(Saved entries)
★ ★ ★ ★

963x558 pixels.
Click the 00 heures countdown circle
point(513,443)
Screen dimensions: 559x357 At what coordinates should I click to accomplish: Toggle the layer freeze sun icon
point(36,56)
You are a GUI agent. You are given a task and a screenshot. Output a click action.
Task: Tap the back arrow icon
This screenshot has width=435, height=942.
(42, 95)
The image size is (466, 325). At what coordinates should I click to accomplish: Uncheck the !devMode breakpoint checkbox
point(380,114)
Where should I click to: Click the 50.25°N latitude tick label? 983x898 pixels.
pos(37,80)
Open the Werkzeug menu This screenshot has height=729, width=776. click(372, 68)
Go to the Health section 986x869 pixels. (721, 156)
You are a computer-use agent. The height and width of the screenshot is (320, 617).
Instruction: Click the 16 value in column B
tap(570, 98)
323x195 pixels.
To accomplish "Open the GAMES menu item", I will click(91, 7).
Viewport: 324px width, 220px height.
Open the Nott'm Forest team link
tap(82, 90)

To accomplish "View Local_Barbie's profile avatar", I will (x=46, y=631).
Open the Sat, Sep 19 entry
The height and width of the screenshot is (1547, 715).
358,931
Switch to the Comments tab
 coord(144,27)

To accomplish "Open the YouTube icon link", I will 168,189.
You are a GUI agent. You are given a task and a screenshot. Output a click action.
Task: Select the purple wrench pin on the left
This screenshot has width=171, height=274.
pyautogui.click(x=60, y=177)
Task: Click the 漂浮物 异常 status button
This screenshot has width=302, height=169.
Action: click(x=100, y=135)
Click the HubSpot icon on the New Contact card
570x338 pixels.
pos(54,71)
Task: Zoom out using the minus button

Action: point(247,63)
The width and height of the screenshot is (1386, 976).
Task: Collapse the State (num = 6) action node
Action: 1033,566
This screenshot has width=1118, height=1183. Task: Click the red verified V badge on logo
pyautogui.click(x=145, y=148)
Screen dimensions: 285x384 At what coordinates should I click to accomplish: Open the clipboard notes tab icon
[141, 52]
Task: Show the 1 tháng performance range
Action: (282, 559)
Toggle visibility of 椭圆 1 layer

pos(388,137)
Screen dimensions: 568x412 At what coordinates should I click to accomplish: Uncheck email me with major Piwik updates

★ ★ ★ ★

**Try it**
Could you please repeat the data exactly as given?

**Exercise result**
963x558 pixels.
Click the 00 heures countdown circle
point(513,443)
Screen dimensions: 559x357 At what coordinates should I click to accomplish: Toggle the layer freeze sun icon
point(36,56)
You are a GUI agent. You are given a task and a screenshot. Output a click action.
Task: Tap the back arrow icon
This screenshot has width=435, height=942.
(42, 95)
The image size is (466, 325). At what coordinates should I click to accomplish: Uncheck the !devMode breakpoint checkbox
point(380,114)
Where should I click to: Click the 50.25°N latitude tick label? 983x898 pixels.
pos(37,80)
Open the Werkzeug menu This screenshot has height=729, width=776. click(372, 68)
Go to the Health section 986x869 pixels. (721, 156)
You are a computer-use agent. The height and width of the screenshot is (320, 617).
Instruction: Click the 16 value in column B
tap(570, 98)
323x195 pixels.
To accomplish "Open the GAMES menu item", I will click(91, 7).
Viewport: 324px width, 220px height.
Open the Nott'm Forest team link
tap(82, 90)

To accomplish "View Local_Barbie's profile avatar", I will (x=46, y=631).
Open the Sat, Sep 19 entry
The height and width of the screenshot is (1547, 715).
358,931
Switch to the Comments tab
 coord(144,27)

To accomplish "Open the YouTube icon link", I will 168,189.
You are a GUI agent. You are given a task and a screenshot. Output a click action.
Task: Select the purple wrench pin on the left
This screenshot has width=171, height=274.
pyautogui.click(x=60, y=177)
Task: Click the 漂浮物 异常 status button
This screenshot has width=302, height=169.
Action: click(x=100, y=135)
Click the HubSpot icon on the New Contact card
570x338 pixels.
pos(54,71)
Task: Zoom out using the minus button

Action: point(247,63)
The width and height of the screenshot is (1386, 976).
Task: Collapse the State (num = 6) action node
Action: 1033,566
This screenshot has width=1118, height=1183. Task: Click the red verified V badge on logo
pyautogui.click(x=145, y=148)
Screen dimensions: 285x384 At what coordinates should I click to accomplish: Open the clipboard notes tab icon
[141, 52]
Task: Show the 1 tháng performance range
Action: (282, 559)
Toggle visibility of 椭圆 1 layer

pos(388,137)
Screen dimensions: 568x412 At what coordinates should I click to accomplish: Uncheck email me with major Piwik updates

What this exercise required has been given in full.